口を動かさずに声を出し、人形がしゃべっているように見せかける「腹話術」。
実は、警察の広報活動でも大きな武器になっています。
警察官がその技術を競う大会が、鳥取市で開かれました。
頂点に輝いた警察官、日ごろの努力は並大抵ではありませんでした。

人形がまるで命が宿っているかのように語ります。
鳥取市で開かれた鳥取県警の『Fukuー1グランプリ』。
「Fuku」は、腹話術の「ふく」。
警察官が日ごろ磨いた腹話術の技術を競います。

今回初めて開かれ、9組11人が出場しました。
寄席などで演じられる話芸でもある腹話術。
口を動かさずに声を出して、まるで人形と会話しているかのような話芸ですが、子ども向けの交通安全教室など警察の広報活動でも活用される大切な技能です。

鳥取県警交通企画課・山岡由紀子巡査部長:
人形を使うことで講習を受ける方が親しみやすく興味を持ってもらえるため、1人でも多くの県民のみなさまの交通安全意識の向上が図られたら。

若手の警察官にも、この伝統ともいえる技能を身に着けてもらおうと、この大会が企画されました。

客席には園児約70人を招待、大人も含む観客の前で交通安全や特殊詐欺の防止をテーマに寸劇を披露しました。
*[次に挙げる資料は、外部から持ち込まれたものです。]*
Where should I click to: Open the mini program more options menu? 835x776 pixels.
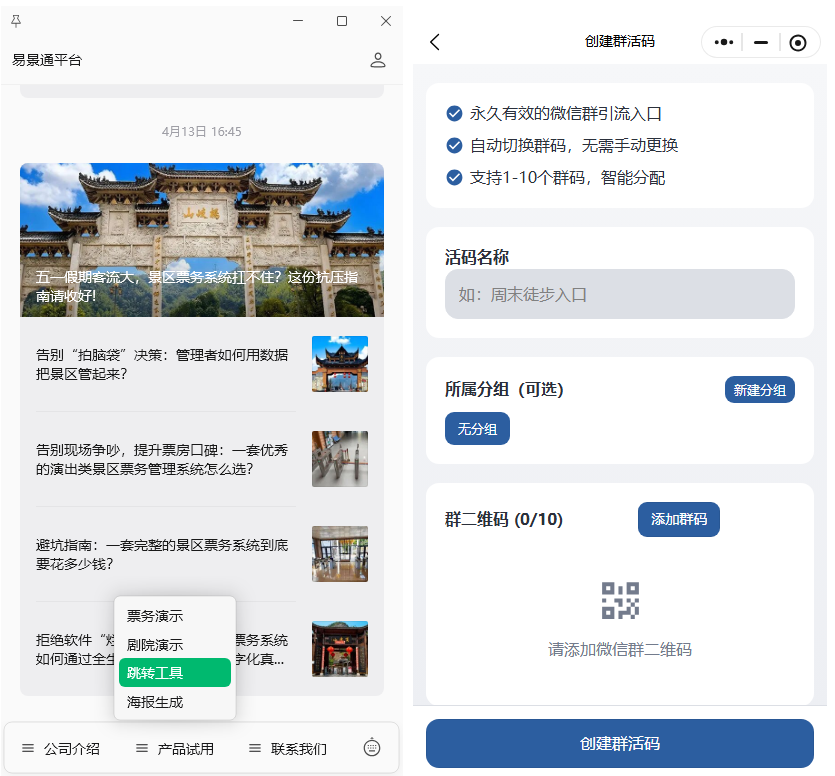click(724, 42)
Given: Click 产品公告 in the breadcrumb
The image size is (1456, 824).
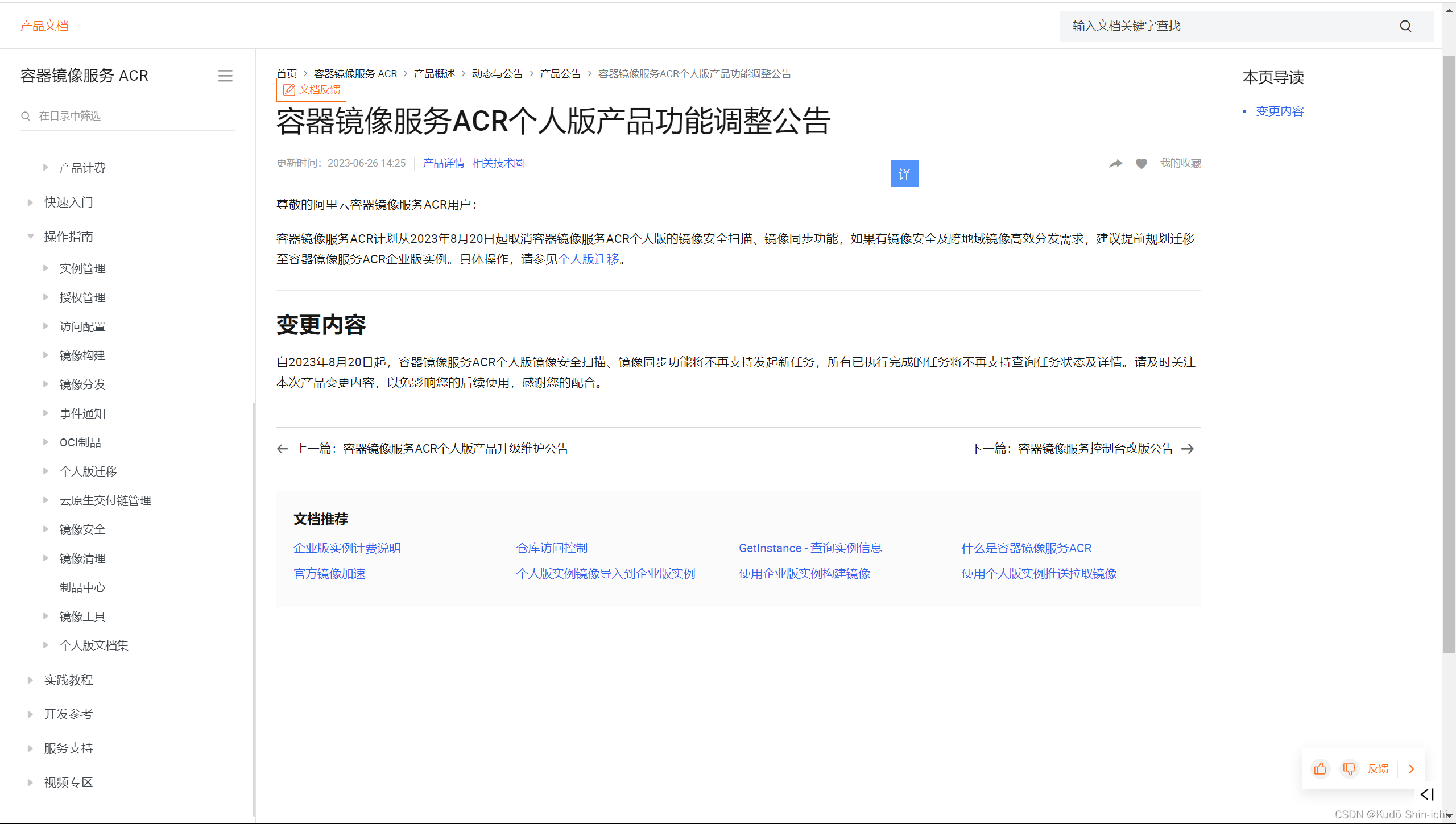Looking at the screenshot, I should coord(560,74).
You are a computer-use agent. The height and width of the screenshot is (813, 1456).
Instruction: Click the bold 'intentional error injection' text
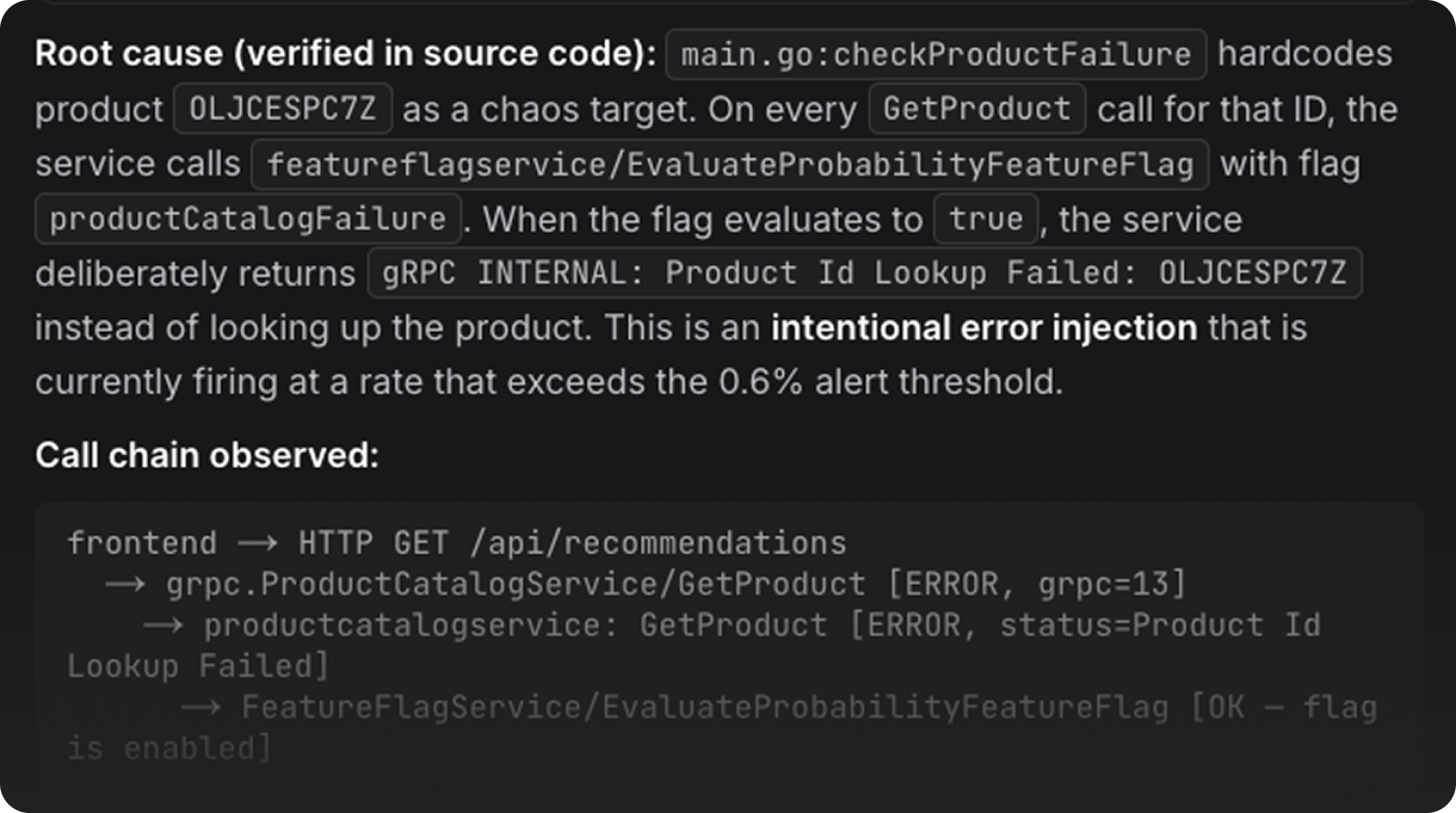[984, 327]
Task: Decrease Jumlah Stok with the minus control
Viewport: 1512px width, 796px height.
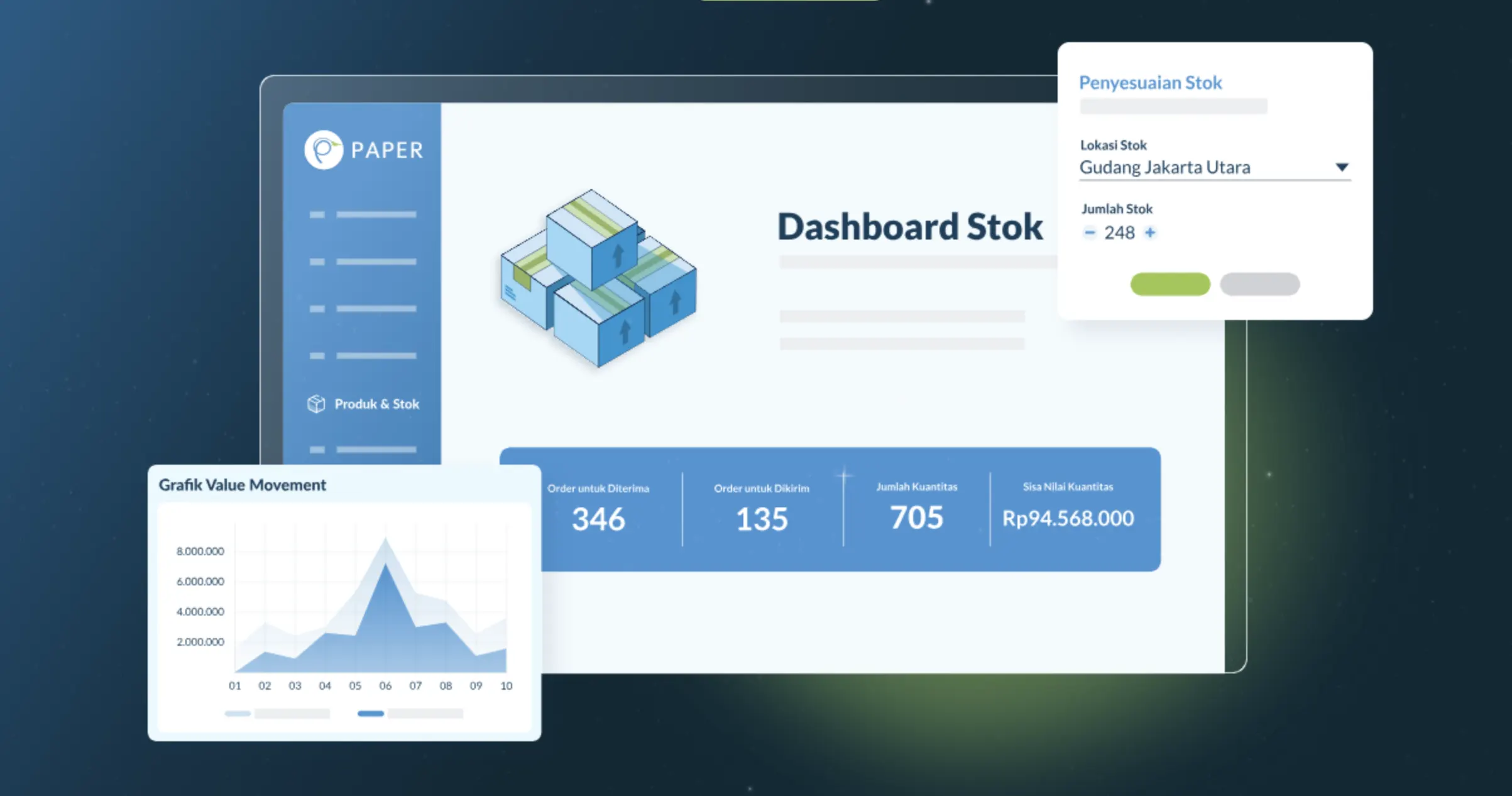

それぞれの熱演が終わり、最優秀賞、名誉ある初代チャンピオンに選ばれたのは…。

西部高速隊・岡野真介巡査部長(腹話術で):
タラちゃんの趣味何?
節約だよ、貯金だよ。
横・断・歩道では~右をよく見て左見て♪

腹話術歴11年のベテラン・高速交通隊所属の岡野巡査部長。
相棒は「タラちゃん」、確かな腹話術の技術に加え寸劇に替え歌を取り入れるなど、子ども向けにユーモアを交えたアイデアが高く評価されました。
「タラちゃん」に優勝の心境を聞いてみると…。

「タラちゃん」:
ありがとねー。ネタ選びが大変だったよね、なかなか台本通りにいかなくてさ。難しかったよね。

西部高速隊・岡野真介巡査部長:
本体の僕が汗だくだくですね、服の下が。緊張しました。

一見、腹話術とは無縁の高速交通隊からただ1人出場した岡野巡査部長。
職場を訪ねてみると…。

西部高速隊・岡野真介巡査部長:
ハザードよし!

米子市にある高速道路交通警察隊。
山陰道や米子道など高速道路のパトロールや事故処理などが主な任務です。

西部高速隊・岡野真介巡査部長:
タラちゃんは、パトロールの時はさすがに留守番をさせていますね。勤務に集中していますので、腹話術は封印しています。

後輩隊員:
普段の勤務になるとキリっとスイッチが入って、本当にまじめな先輩なので、日頃から勉強しておられて見習うところがたくさんあります。

警察署勤務に比べると、交通安全教室などの機会が少ない高速道路交通隊。
腹話術を披露するチャンスも少なく、練習時間も限られています。
そんな岡野さんが練習の場に選んだのが…。

職場への行き帰りの自転車でも腹話術の練習…かなりシュールな光景ですが、岡野さんは至って真剣です。

西部高速隊・岡野真介巡査部長:
夜道だと変な人が来たんじゃないかと思われちゃいますから、なるべく周りの人を驚かせないように人の通らない道を選んで通勤しています。いまのところ、幸いにも人と遭遇したことはないです。

警察官向けの研修会で腹話術に出会って11年。
その魅力に取りつかれ、技術を磨いてきました。
今回、頂点に立ちましたが、まだまだ上がある、と腹話術にかける情熱に変わりはありません。

Q.岡野さんにとって腹話術とは?
西部高速隊・岡野真介巡査部長:
わたしにとっては、なくてはならない生きがいみたいなものです。自分の技術の向上のためでもありますし、お子さんや高齢者の方が事故に遭わないことにつながればと思うので。

岡野さんは県民にわかりやすくメッセージを届けるため、今後、さらに腹話術の技術を磨き、後輩に伝えていきたいと話していました。